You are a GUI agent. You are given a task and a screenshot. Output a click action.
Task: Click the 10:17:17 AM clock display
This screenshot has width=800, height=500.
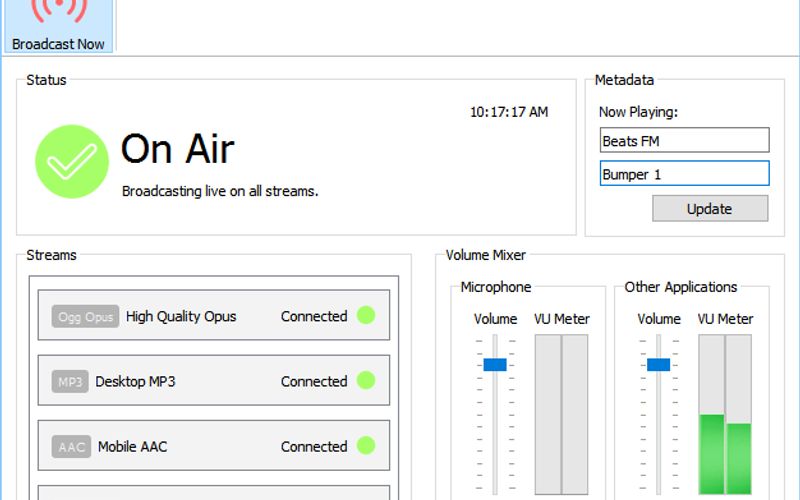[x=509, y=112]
--
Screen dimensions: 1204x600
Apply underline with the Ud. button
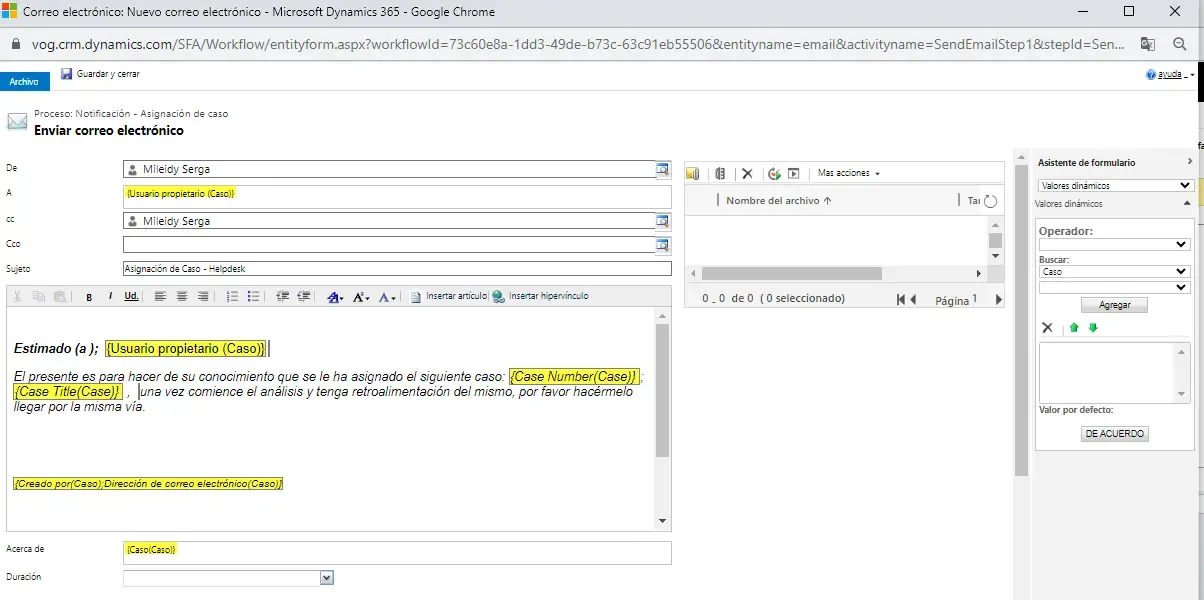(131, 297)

## [The exercise]
Rewrite the material above from the line with "You are a GUI" through the line with "[x=509, y=112]", changing "clock display" to "time display" and keeping everything else the same. Omit the pictures from your answer.

## [Response below]
You are a GUI agent. You are given a task and a screenshot. Output a click action.
Task: Click the 10:17:17 AM time display
This screenshot has width=800, height=500.
[x=509, y=112]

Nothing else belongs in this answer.